Magnitude 7.5 and 6.1 Earthquakes Hit Indonesia, Cause Widespread Damage

Indonesia was hit by two powerful earthquakes on Friday, causing widespread damage and claiming the life of at least one person.

The first, a magnitude 6.1 earthquake, hit Donggala on the Sulawesi Island on Friday afternoon around 2 p.m. local time, according to The Jakarta Post. At least 10 others were injured when a building collapsed during the quake, which National and Disaster Mitigation Agency (BNPB) spokesman Sutopo Purwo Nugroho said lasted 10 seconds.

"Officials are currently carrying out evacuation and emergency measures and collecting data," Sutopo said. He added that there is no tsunami risk, but that there were several aftershocks. During a magnitude 6.1 earthquake, even well-built buildings are damaged and chimneys are broken.

Then, around 6 p.m. local time, a second earthquake, a magnitude 7.5, hit the area, according to the United States Geological Survey (USGS). It hit at a depth of about 10 kilometers, equal to about six miles. The earthquake struck Minahasa, also on the Sulawesi Island, which is located about 550 miles from Donggala.

Shortly afterward, a Tsunami followed. Meteorology, Climatology and Geophysics Agency (BMKG) public relations head Hary Tirto Djatmiko confirmed to the Associated Press that a powerful wave hit Palu, the provincial capital. A video posted on Twitter showed the wave flowing towards land, overtaking homes and flooding streets.

Magnitude seven earthquakes are in the highest category of earthquakes and according to the USGS, slight damage will be experienced in specially designed structures and great damage is expected in poorly built structures.

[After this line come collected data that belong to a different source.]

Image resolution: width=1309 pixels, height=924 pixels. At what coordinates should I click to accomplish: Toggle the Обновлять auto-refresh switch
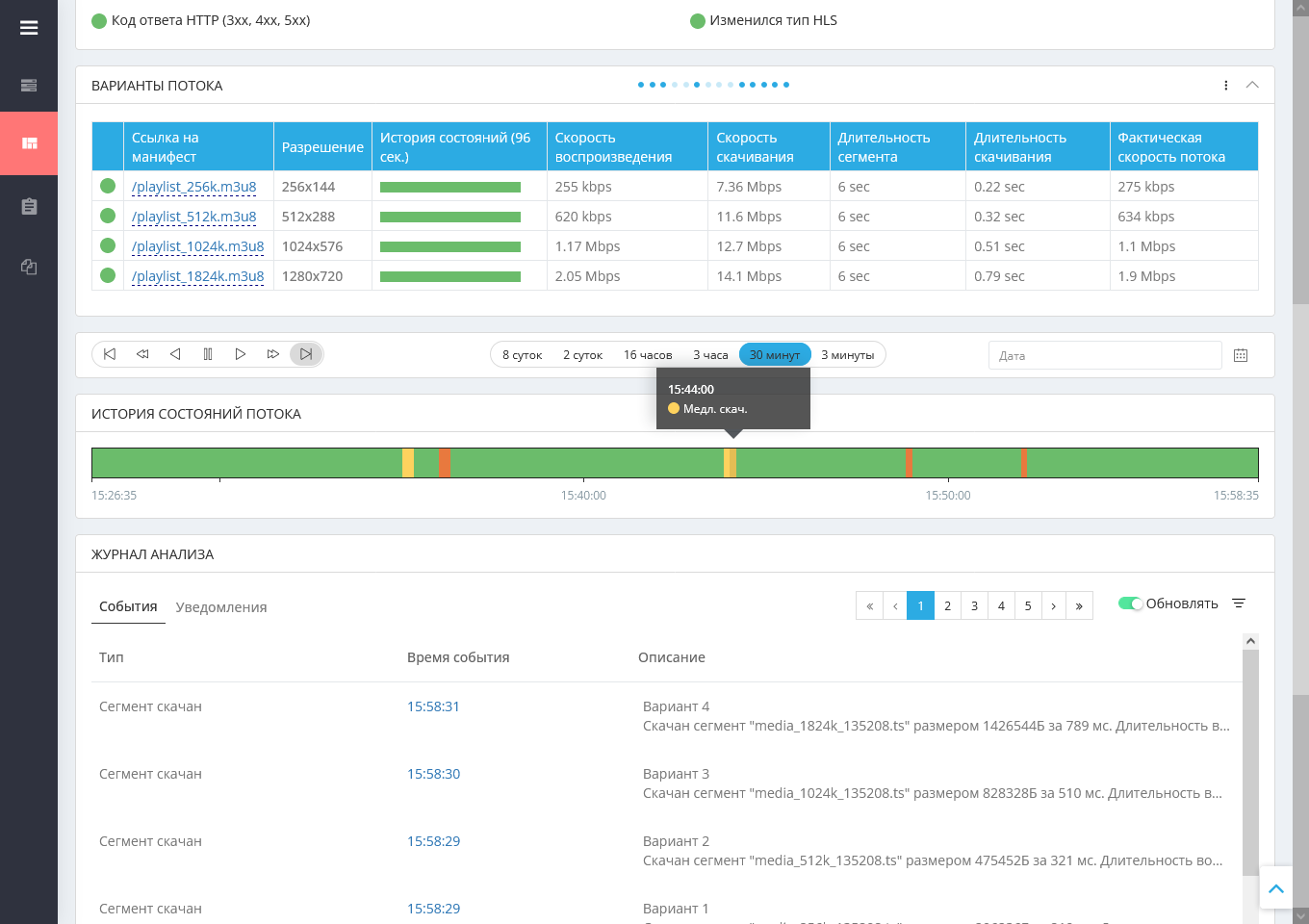[1130, 603]
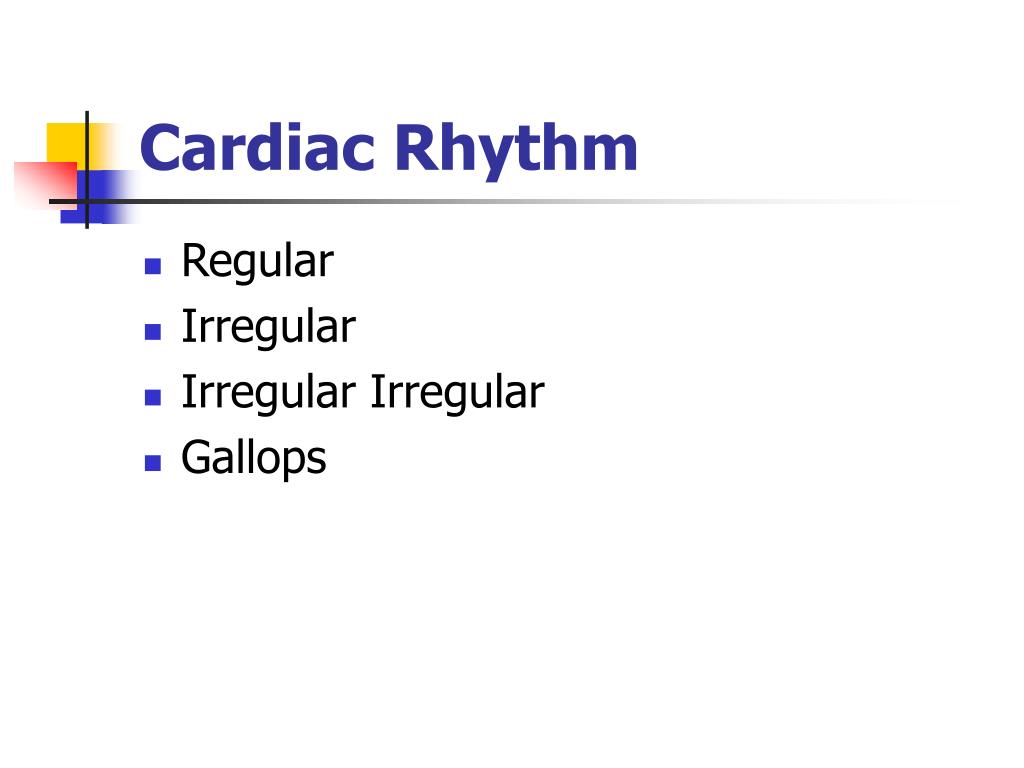This screenshot has height=768, width=1024.
Task: Click the 'Regular' bullet text
Action: tap(257, 262)
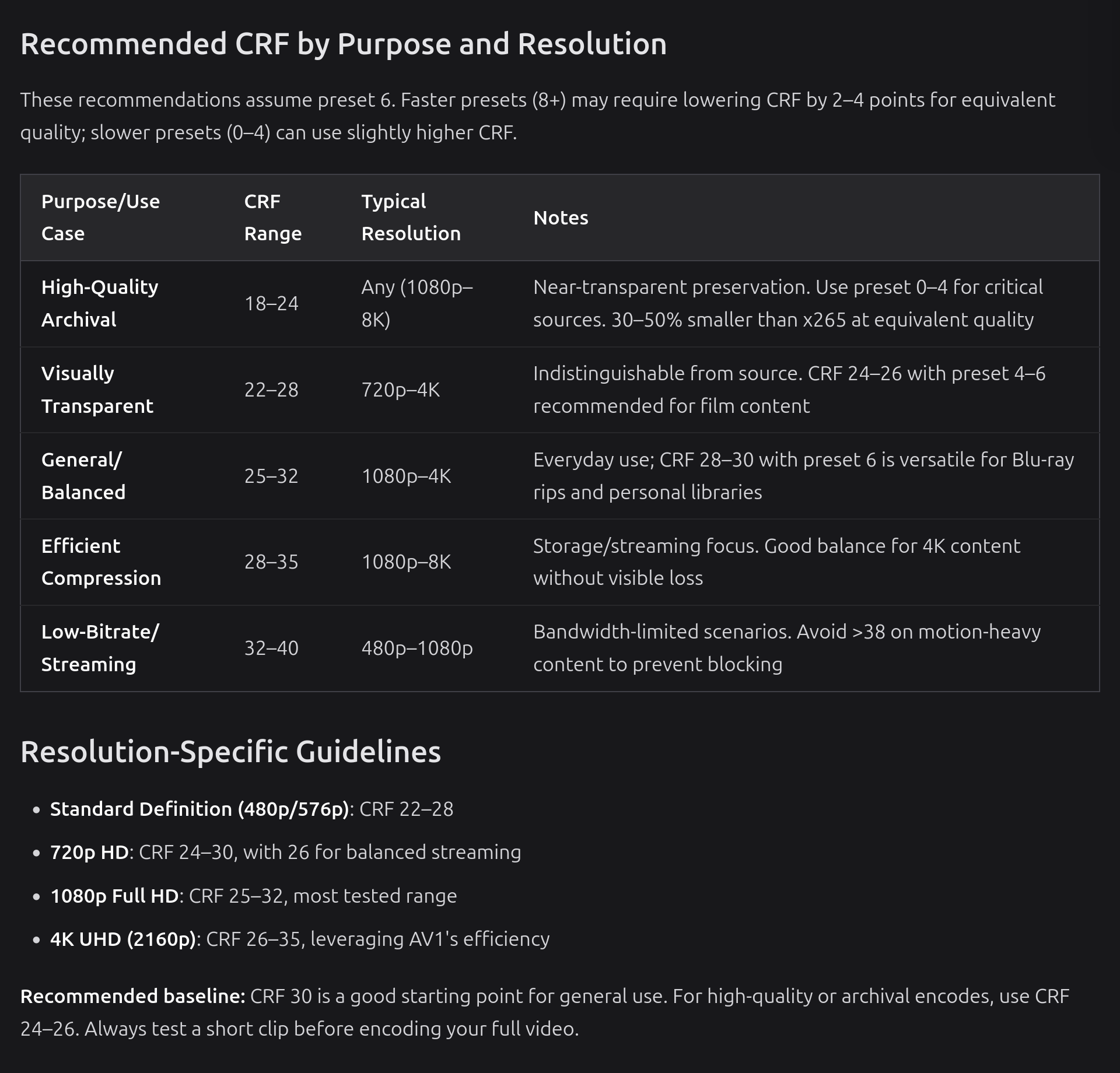
Task: Click the 'CRF Range' column header
Action: 272,218
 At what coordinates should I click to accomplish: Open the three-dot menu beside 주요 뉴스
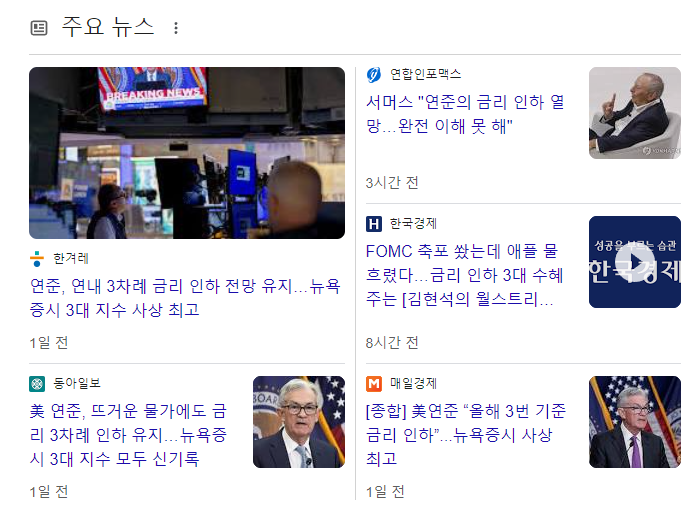click(176, 28)
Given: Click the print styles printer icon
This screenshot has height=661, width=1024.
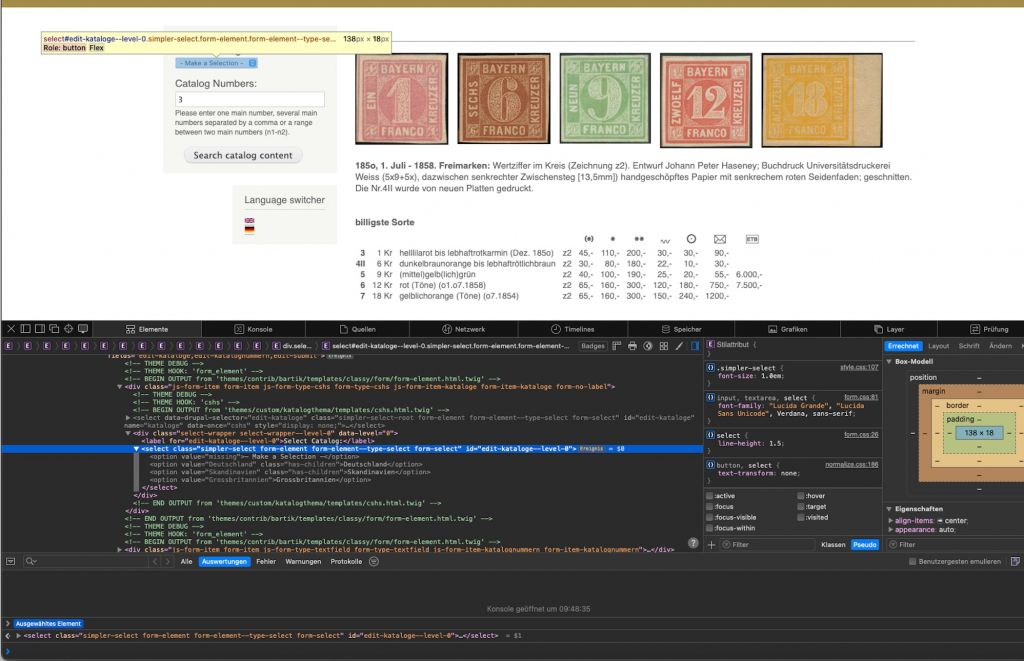Looking at the screenshot, I should tap(632, 346).
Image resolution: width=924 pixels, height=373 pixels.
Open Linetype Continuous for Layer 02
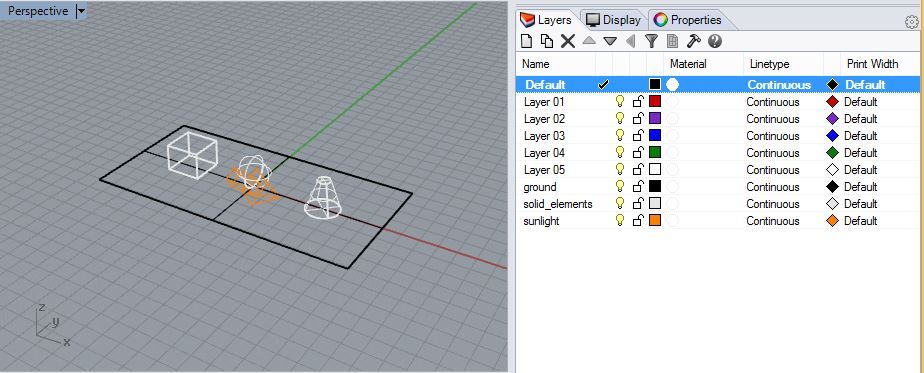point(773,118)
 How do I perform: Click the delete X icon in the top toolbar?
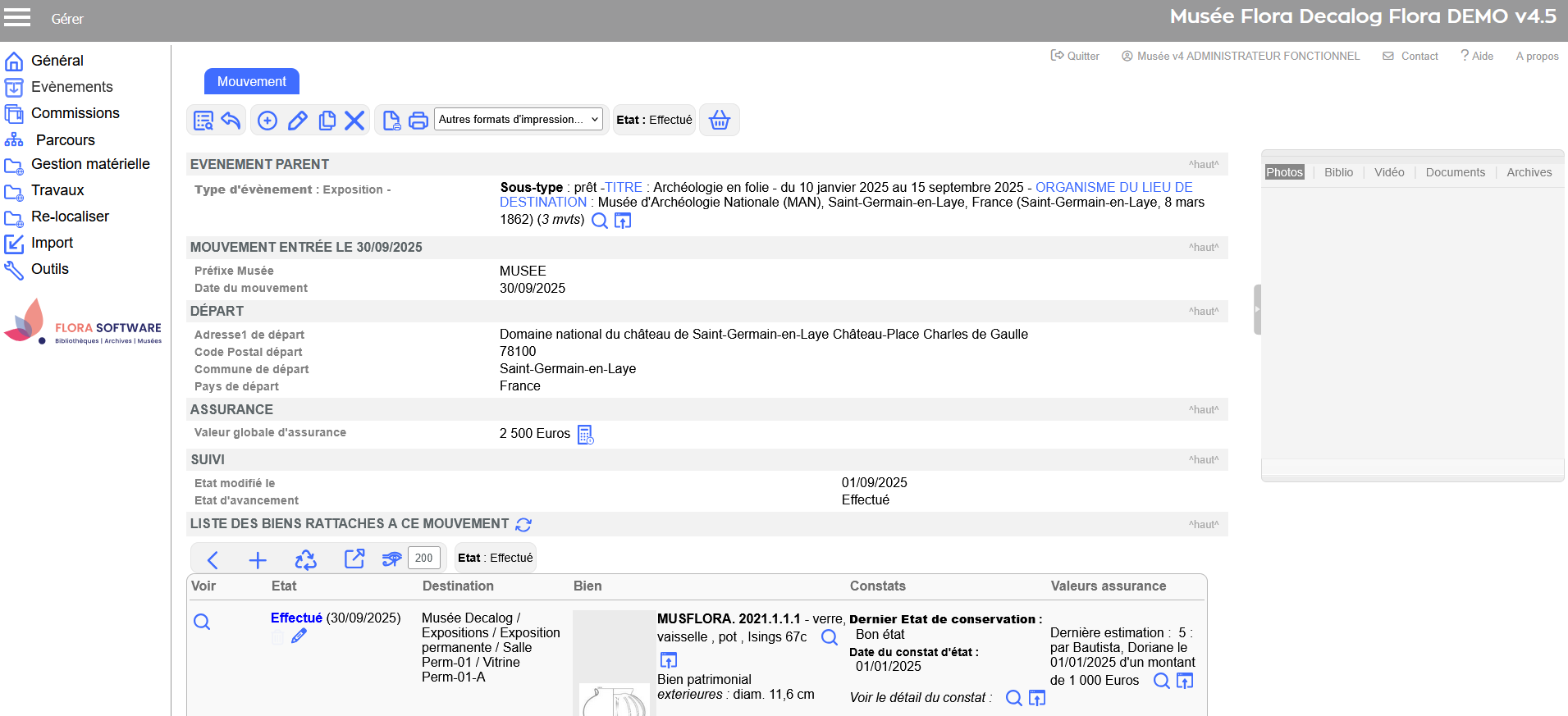point(354,121)
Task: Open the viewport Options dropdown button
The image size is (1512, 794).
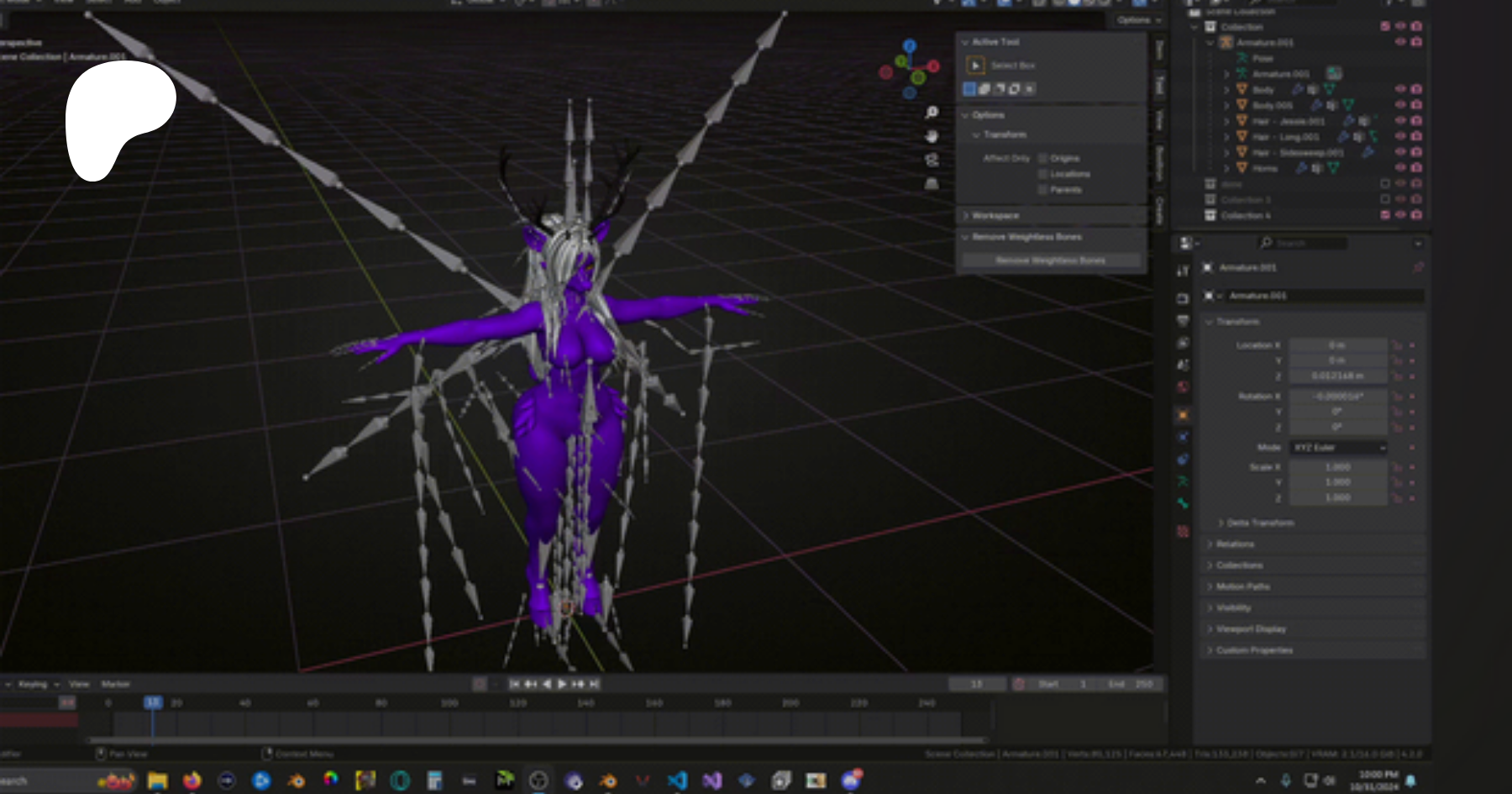Action: [x=1138, y=20]
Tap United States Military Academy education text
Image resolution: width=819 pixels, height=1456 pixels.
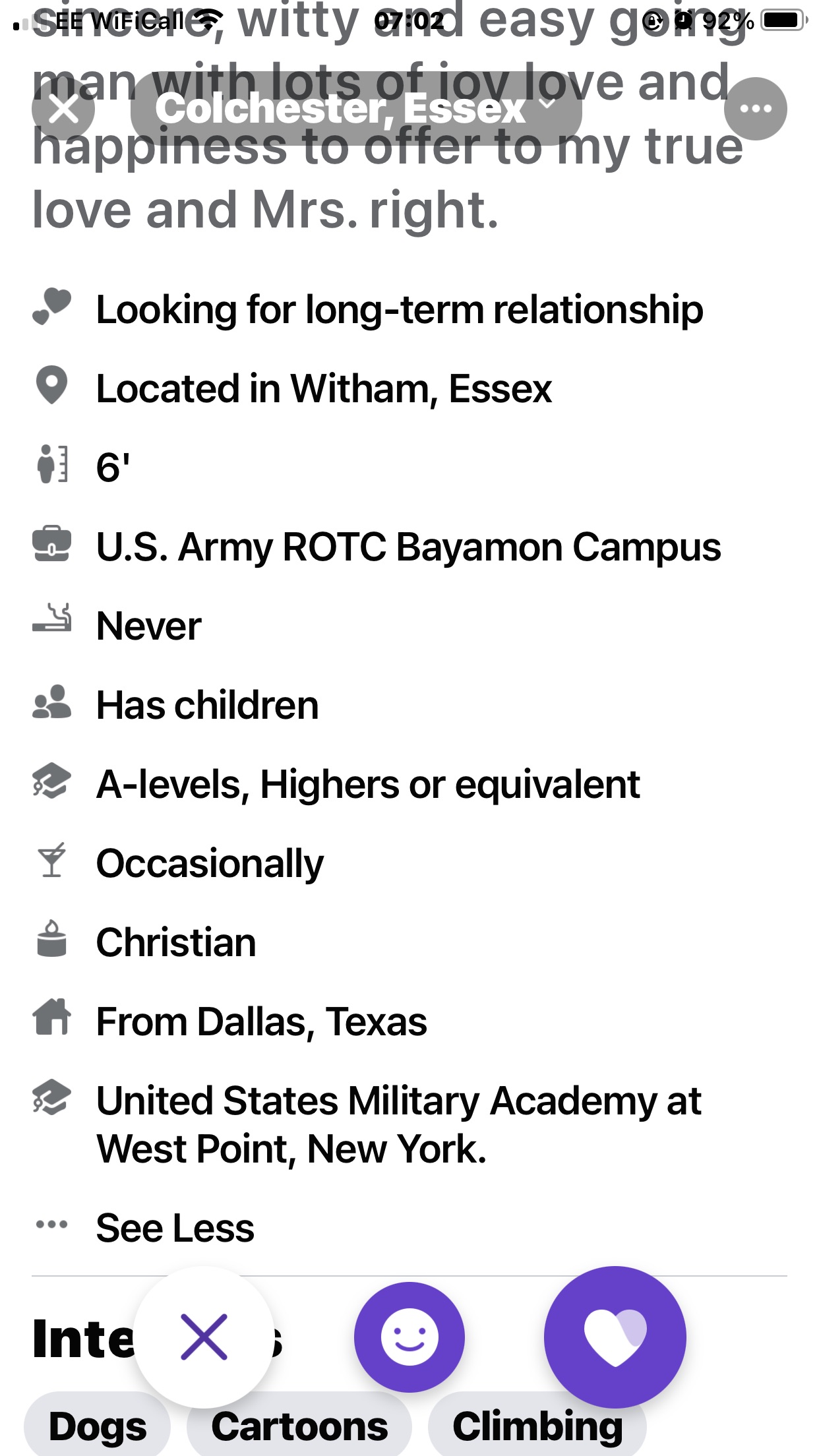pos(398,1125)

The USGS said the earthquake was a result of a strike-slip fault within the interior of the Molucca Sea microplate and the broader Sunda tectonic plate. It is possible that aftershocks could continue to rock the area and Sutopo urged residents to not get complacent just yet.

indonesia earthquake
A magnitude 7.5 earthquake hit Indonesia on Friday evening. Earlier in the day, a magnitude 6.1 hit, killing at least one person. United States Geological Survey

He estimated that the earthquakes caused widespread damage. Donggala resident Mohammad Fikri said everything in his house was swaying during the earthquake. Photos posted on social media showed collapsed buildings and the Associated Press reported local television coverage showed people running into the street, panic-stricken.

"The [second] quake was felt very strongly, we expect more damage and more victims," Sutopo told Reuters.

Indonesia is especially prone to earthquakes because it's located in the Ring of Fire. The Ring of Fire is a zone in the Pacific Ocean where about 90 percent of earthquakes occur.

In December 2004, a magnitude 9.1 earthquake occurred off the coast of Sumatra, Indonesia. The earthquake generated a tsunami and killed almost 230,000 people, according to the National Oceanic and Atmospheric Administration. It was the third largest earthquake in the world since 1900. In July and August, about 500 people were killed when an earthquake hit the Indonesian island of Lombok.